I believe the rejection of this claim was right and just upon its
merits.

GROVER CLEVELAND.



EXECUTIVE MANSION, _April 24, 1888_.

_To the House of Representatives_:

I return without approval House bill 6908, entitled "An act granting a
pension to William P. Witt."

The beneficiary named in the bill was enrolled for one hundred days'
service on the 13th day of July, 1864, and was mustered out on the 16th
day of November, in the same year. The record shows that he was reported
present on all rolls until he was mustered out.

He filed a claim for pension in 1884, alleging that he incurred chronic
diarrhea, liver disease, rheumatism, and a disease of the head affecting
his hearing during his military service. Two comrades testify to his
being sick and being in the hospital to such an extent as to wholly
discredit his presence with his company. A physician testifies that he
prescribed for him some time in the month of November, 1864, for liver
disease and jaundice, to which rheumatism supervened, confining him six
weeks or more.

There seems to be a complete hiatus of any medical or other evidence
concerning his physical condition from that time until nearly twenty
years thereafter, in July, 1884, when he was examined, and it was found
that he had impaired hearing in both ears, but no symptoms of
rheumatism, and that his liver was normal.
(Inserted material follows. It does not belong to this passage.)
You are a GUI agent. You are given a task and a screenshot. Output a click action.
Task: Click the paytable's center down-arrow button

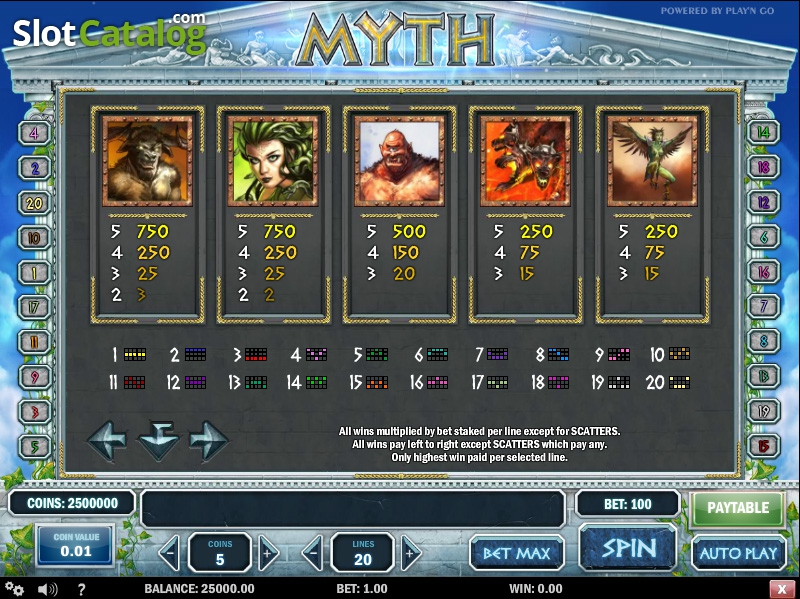[158, 440]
Without further detailing particulars, the entire complexion of this
case satisfies me that the claimant contracted no pensionable disability
during his one hundred days of service.

GROVER CLEVELAND.



EXECUTIVE MANSION, _April 24, 1888_.

_To the House of Representatives_:

I return without approval House bill No. 4550, entitled "An act granting
a pension to Chloe Quiggle, widow of Phillip Quiggle."

The husband of the beneficiary named enlisted February 11, 1865, and was
discharged September 27, 1865. The records show that he was reported
August 31, 1865, as "absent, confined in post prison at Chattanooga
since August 18, 1865."

He filed a claim for pension June 25, 1880, alleging that after a march
from Chattanooga to a point 1-1/2 miles distant and back he upon his
return drank some water, which produced diarrhea, since which time he
had been troubled also with disease of kidneys and rheumatism.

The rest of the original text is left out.